By Joe Mellor, Deputy Editor
George Osborne’s brother has been struck off after a two-year relationship with one of his own patients. Dr Adam Osborne had been treating her for anxiety and depression but became embroiled into a sexual relationship.
The medical tribunal declared that his behaviour was ‘profoundly unacceptable” and that his fitness to practice was impaired by reason of misconduct.
During the hearing it was revealed that Osborne attempted to end the relationship; then the woman involved attempted suicide only days later.
Dr Nigel Callaghan, the chair of the medical tribunal, ruled he had: “showed a blatant disregard for the fundamental tenets of the medical profession” and should be struck off the medical register.
Callaghan said his behaviour was “fundamentally incompatible” with the medical profession and there was a risk that he would reoffend.
Osborne’s patient has been under his care at a practice in London between 2011 and 2014.
The woman in question complained to General Medical Council (GMC), which led to Osborne begging her to retract it. He sent emails of a threatening nature saying it would “destroy” his family, adding: “I will make sure you pay.”
The Chancellor’s brother was not present at the hearing, but he admitted an “inappropriate emotional and sexual relationship.”
A statement on behalf of Osborne told the hearing he had been attending therapy sessions, undergone “boundary training” and been to Calais to assist the refugees living in the camps there.
His statement said: “I want to start by saying that it was never my intention to hurt anyone, although I can now clearly see that my irresponsible behaviour has caused a great deal of distress and harm to people that I genuinely care about, in particular my family and Patient A.
“These are to protect the clinician and patient and should always be respected no matter which emotions, justifications or rationalisations might seem tempting or overriding at the time.”
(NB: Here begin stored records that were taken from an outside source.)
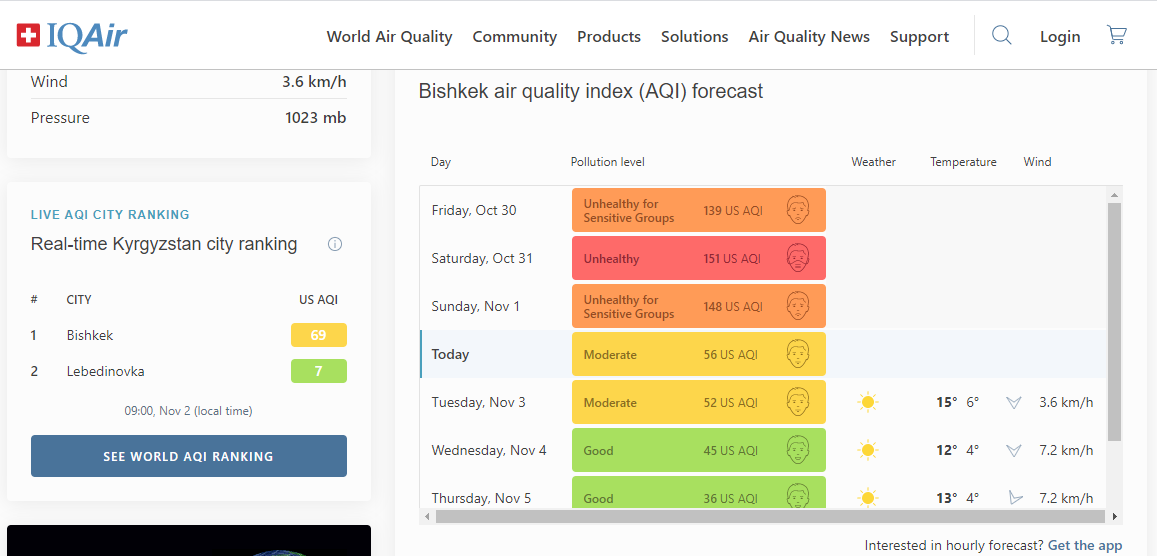Viewport: 1157px width, 556px height.
Task: Open World Air Quality menu
Action: (x=389, y=37)
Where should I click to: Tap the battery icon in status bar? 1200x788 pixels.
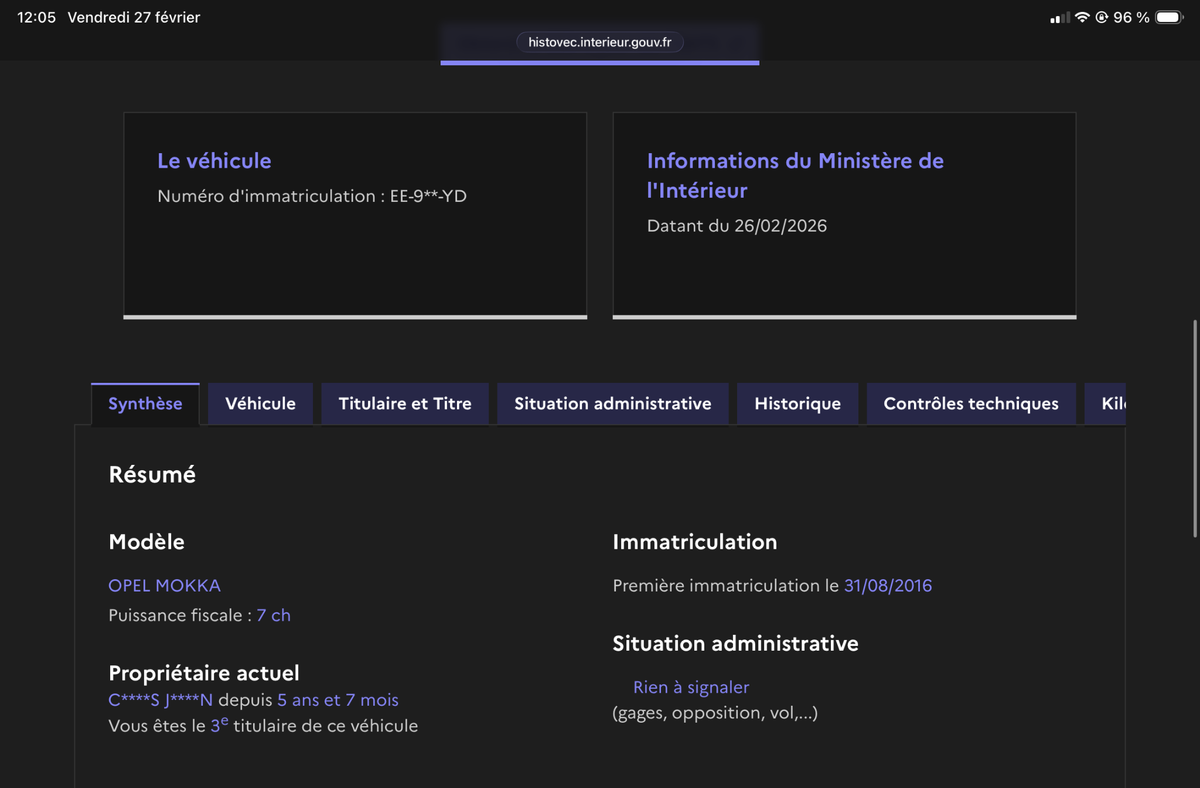coord(1169,18)
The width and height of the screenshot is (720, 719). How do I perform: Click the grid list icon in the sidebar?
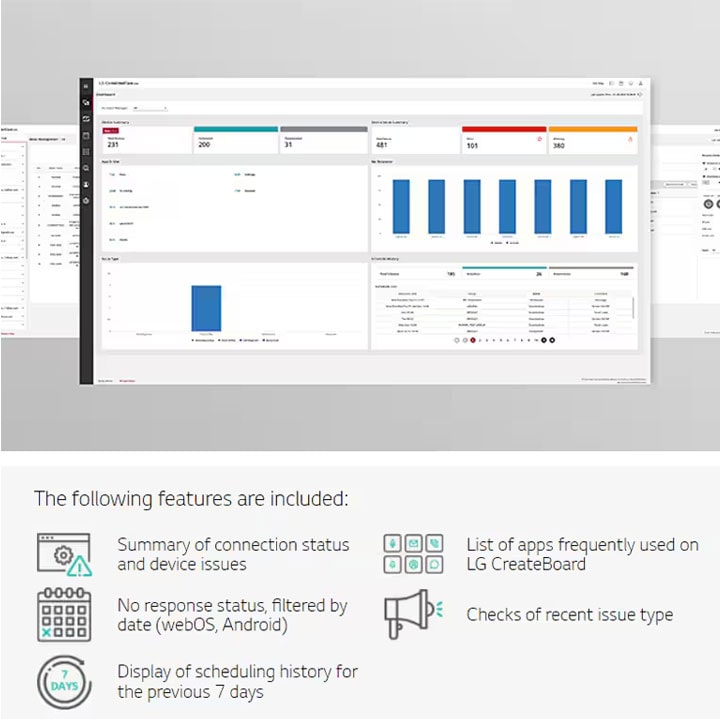pos(86,152)
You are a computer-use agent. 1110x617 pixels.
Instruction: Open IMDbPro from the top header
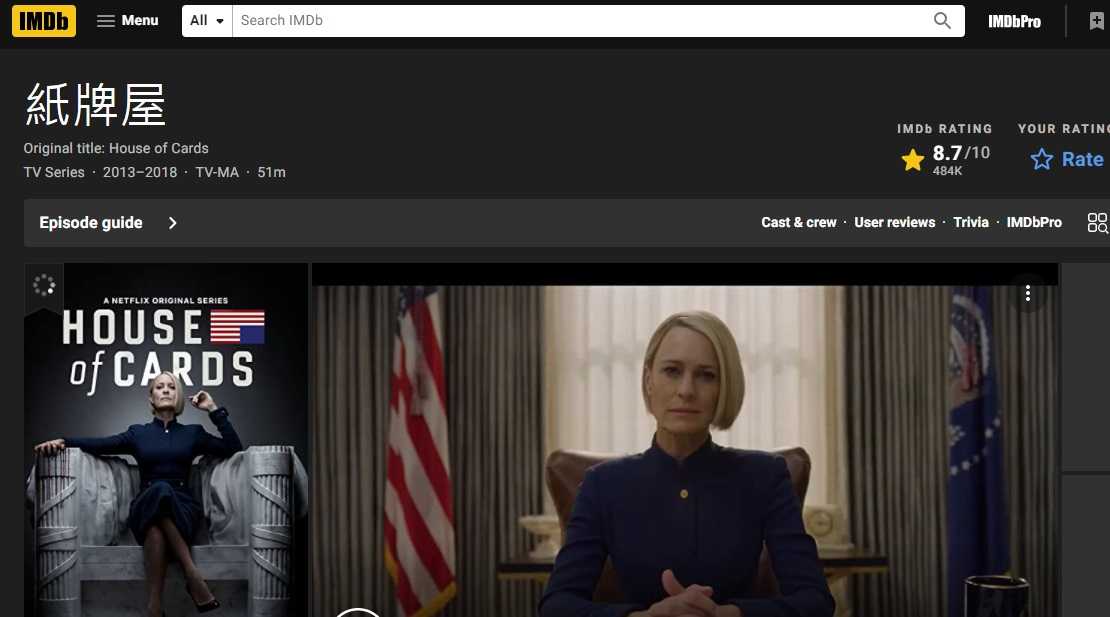pos(1014,21)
Osborne qualified as a doctor in 2003, is five years younger than his brother the chancellor and one of four sons born to Sir Peter Osborne, who co-founded the wallpaper company Osborne & Little.
It is not the first time Osborne he has been in trouble in his profession. In 2010, the he was suspended for six months by the General Medical Council after he falsified a prescription for a cocaine-addicted escort girl.
Osborne has 28 days to appeal the ruling by the medical practitioners tribunal service.